*THE TASK*: Transcribe the items that follow exactly as they appear, line for line.

[Begin DATA IN THIS EXERCISE]

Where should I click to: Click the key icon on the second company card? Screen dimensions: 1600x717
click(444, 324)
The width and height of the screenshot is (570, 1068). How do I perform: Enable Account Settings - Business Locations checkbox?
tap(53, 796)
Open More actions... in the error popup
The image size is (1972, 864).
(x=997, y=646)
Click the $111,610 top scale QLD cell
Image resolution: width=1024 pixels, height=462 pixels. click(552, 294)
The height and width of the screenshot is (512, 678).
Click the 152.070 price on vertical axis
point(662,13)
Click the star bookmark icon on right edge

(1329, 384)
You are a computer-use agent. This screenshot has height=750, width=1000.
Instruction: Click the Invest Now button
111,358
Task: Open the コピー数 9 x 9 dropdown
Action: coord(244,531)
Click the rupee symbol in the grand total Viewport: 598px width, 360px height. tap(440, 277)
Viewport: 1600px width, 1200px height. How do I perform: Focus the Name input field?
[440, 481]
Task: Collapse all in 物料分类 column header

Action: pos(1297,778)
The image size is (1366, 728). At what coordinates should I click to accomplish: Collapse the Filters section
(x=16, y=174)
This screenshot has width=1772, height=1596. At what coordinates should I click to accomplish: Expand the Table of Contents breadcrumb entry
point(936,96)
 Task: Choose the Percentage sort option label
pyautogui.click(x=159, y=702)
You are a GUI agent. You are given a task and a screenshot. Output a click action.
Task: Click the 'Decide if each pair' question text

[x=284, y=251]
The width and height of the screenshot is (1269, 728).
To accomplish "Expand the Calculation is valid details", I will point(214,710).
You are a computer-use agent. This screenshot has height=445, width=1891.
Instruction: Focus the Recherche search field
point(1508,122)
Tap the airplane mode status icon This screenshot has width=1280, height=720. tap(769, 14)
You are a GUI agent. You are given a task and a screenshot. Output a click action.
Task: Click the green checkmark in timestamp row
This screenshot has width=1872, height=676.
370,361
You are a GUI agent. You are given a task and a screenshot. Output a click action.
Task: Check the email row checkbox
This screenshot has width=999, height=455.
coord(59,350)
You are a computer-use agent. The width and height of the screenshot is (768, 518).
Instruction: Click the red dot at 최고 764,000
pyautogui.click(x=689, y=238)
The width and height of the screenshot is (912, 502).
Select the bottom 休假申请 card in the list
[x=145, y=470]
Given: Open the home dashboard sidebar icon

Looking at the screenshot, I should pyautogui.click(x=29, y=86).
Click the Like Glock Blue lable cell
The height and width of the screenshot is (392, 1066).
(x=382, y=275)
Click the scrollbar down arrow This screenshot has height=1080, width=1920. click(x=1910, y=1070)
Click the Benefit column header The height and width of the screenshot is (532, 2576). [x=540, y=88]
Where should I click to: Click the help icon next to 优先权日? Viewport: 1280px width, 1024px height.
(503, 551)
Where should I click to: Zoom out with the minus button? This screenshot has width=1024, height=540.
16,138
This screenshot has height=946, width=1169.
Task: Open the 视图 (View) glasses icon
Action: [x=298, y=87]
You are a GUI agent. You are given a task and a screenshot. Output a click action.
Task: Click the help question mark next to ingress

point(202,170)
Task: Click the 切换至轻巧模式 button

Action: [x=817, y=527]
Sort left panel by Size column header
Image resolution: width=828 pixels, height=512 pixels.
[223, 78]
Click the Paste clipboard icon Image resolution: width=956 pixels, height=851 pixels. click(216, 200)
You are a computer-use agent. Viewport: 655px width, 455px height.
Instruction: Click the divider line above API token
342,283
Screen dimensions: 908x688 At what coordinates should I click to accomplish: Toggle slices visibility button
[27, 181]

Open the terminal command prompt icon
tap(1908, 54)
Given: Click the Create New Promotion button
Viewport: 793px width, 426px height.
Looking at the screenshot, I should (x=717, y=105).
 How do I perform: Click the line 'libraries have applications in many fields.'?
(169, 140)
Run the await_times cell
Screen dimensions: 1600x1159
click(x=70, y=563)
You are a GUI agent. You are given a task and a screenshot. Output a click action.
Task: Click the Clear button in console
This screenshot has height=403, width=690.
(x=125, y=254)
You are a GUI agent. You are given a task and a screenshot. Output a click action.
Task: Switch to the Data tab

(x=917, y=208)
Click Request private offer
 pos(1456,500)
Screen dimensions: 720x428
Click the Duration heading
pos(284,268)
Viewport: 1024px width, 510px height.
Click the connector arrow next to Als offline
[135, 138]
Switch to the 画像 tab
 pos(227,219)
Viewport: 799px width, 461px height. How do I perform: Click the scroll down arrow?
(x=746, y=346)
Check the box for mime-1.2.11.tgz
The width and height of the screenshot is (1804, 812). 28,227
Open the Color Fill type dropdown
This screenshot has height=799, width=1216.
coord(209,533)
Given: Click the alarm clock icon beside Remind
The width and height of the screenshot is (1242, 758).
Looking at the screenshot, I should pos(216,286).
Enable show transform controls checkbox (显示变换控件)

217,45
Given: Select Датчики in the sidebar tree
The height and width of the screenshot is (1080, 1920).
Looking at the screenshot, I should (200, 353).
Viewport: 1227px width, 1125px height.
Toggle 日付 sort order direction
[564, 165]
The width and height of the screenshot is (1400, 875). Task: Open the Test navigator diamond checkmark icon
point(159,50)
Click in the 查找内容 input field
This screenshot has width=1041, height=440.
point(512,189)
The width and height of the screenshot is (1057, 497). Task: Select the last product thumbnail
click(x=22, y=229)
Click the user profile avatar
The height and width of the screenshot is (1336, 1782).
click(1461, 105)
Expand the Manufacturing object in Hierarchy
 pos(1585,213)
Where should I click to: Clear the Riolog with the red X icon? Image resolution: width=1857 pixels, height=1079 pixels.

[End DATA IN THIS EXERCISE]

*SOLUTION TO THIS TASK*:
Where should I click to: Click the key icon on the second company card? Screen dimensions: 1600x717
click(444, 324)
The width and height of the screenshot is (570, 1068). How do I perform: Enable Account Settings - Business Locations checkbox?
tap(53, 796)
Open More actions... in the error popup
The image size is (1972, 864).
(x=997, y=646)
Click the $111,610 top scale QLD cell
Image resolution: width=1024 pixels, height=462 pixels. click(552, 294)
The height and width of the screenshot is (512, 678).
Click the 152.070 price on vertical axis
point(662,13)
Click the star bookmark icon on right edge

(1329, 384)
You are a computer-use agent. This screenshot has height=750, width=1000.
Instruction: Click the Invest Now button
111,358
Task: Open the コピー数 9 x 9 dropdown
Action: coord(244,531)
Click the rupee symbol in the grand total Viewport: 598px width, 360px height. tap(440, 277)
Viewport: 1600px width, 1200px height. How do I perform: Focus the Name input field?
[440, 481]
Task: Collapse all in 物料分类 column header

Action: pos(1297,778)
The image size is (1366, 728). At what coordinates should I click to accomplish: Collapse the Filters section
(x=16, y=174)
This screenshot has width=1772, height=1596. At what coordinates should I click to accomplish: Expand the Table of Contents breadcrumb entry
point(936,96)
 Task: Choose the Percentage sort option label
pyautogui.click(x=159, y=702)
You are a GUI agent. You are given a task and a screenshot. Output a click action.
Task: Click the 'Decide if each pair' question text

[x=284, y=251]
The width and height of the screenshot is (1269, 728).
To accomplish "Expand the Calculation is valid details", I will point(214,710).
You are a computer-use agent. This screenshot has height=445, width=1891.
Instruction: Focus the Recherche search field
point(1508,122)
Tap the airplane mode status icon This screenshot has width=1280, height=720. tap(769, 14)
You are a GUI agent. You are given a task and a screenshot. Output a click action.
Task: Click the green checkmark in timestamp row
This screenshot has width=1872, height=676.
370,361
You are a GUI agent. You are given a task and a screenshot. Output a click action.
Task: Check the email row checkbox
This screenshot has width=999, height=455.
coord(59,350)
You are a computer-use agent. The width and height of the screenshot is (768, 518).
Instruction: Click the red dot at 최고 764,000
pyautogui.click(x=689, y=238)
The width and height of the screenshot is (912, 502).
Select the bottom 休假申请 card in the list
[x=145, y=470]
Given: Open the home dashboard sidebar icon

Looking at the screenshot, I should pyautogui.click(x=29, y=86).
Click the Like Glock Blue lable cell
The height and width of the screenshot is (392, 1066).
(x=382, y=275)
Click the scrollbar down arrow This screenshot has height=1080, width=1920. click(x=1910, y=1070)
Click the Benefit column header The height and width of the screenshot is (532, 2576). [x=540, y=88]
Where should I click to: Click the help icon next to 优先权日? Viewport: 1280px width, 1024px height.
(503, 551)
Where should I click to: Zoom out with the minus button? This screenshot has width=1024, height=540.
16,138
This screenshot has height=946, width=1169.
Task: Open the 视图 (View) glasses icon
Action: [x=298, y=87]
You are a GUI agent. You are given a task and a screenshot. Output a click action.
Task: Click the help question mark next to ingress

point(202,170)
Task: Click the 切换至轻巧模式 button

Action: [x=817, y=527]
Sort left panel by Size column header
Image resolution: width=828 pixels, height=512 pixels.
[223, 78]
Click the Paste clipboard icon Image resolution: width=956 pixels, height=851 pixels. click(216, 200)
You are a computer-use agent. Viewport: 655px width, 455px height.
Instruction: Click the divider line above API token
342,283
Screen dimensions: 908x688 At what coordinates should I click to accomplish: Toggle slices visibility button
[27, 181]

Open the terminal command prompt icon
tap(1908, 54)
Given: Click the Create New Promotion button
Viewport: 793px width, 426px height.
Looking at the screenshot, I should (x=717, y=105).
 How do I perform: Click the line 'libraries have applications in many fields.'?
(169, 140)
Run the await_times cell
Screen dimensions: 1600x1159
click(x=70, y=563)
You are a GUI agent. You are given a task and a screenshot. Output a click action.
Task: Click the Clear button in console
This screenshot has height=403, width=690.
(x=125, y=254)
You are a GUI agent. You are given a task and a screenshot. Output a click action.
Task: Switch to the Data tab

(x=917, y=208)
Click Request private offer
 pos(1456,500)
Screen dimensions: 720x428
Click the Duration heading
pos(284,268)
Viewport: 1024px width, 510px height.
Click the connector arrow next to Als offline
[135, 138]
Switch to the 画像 tab
 pos(227,219)
Viewport: 799px width, 461px height. How do I perform: Click the scroll down arrow?
(x=746, y=346)
Check the box for mime-1.2.11.tgz
The width and height of the screenshot is (1804, 812). 28,227
Open the Color Fill type dropdown
This screenshot has height=799, width=1216.
coord(209,533)
Given: Click the alarm clock icon beside Remind
The width and height of the screenshot is (1242, 758).
Looking at the screenshot, I should pos(216,286).
Enable show transform controls checkbox (显示变换控件)

217,45
Given: Select Датчики in the sidebar tree
The height and width of the screenshot is (1080, 1920).
Looking at the screenshot, I should (200, 353).
Viewport: 1227px width, 1125px height.
Toggle 日付 sort order direction
[564, 165]
The width and height of the screenshot is (1400, 875). Task: Open the Test navigator diamond checkmark icon
point(159,50)
Click in the 查找内容 input field
This screenshot has width=1041, height=440.
point(512,189)
The width and height of the screenshot is (1057, 497). Task: Select the last product thumbnail
click(x=22, y=229)
Click the user profile avatar
The height and width of the screenshot is (1336, 1782).
click(1461, 105)
Expand the Manufacturing object in Hierarchy
 pos(1585,213)
Where should I click to: Clear the Riolog with the red X icon? Image resolution: width=1857 pixels, height=1079 pixels.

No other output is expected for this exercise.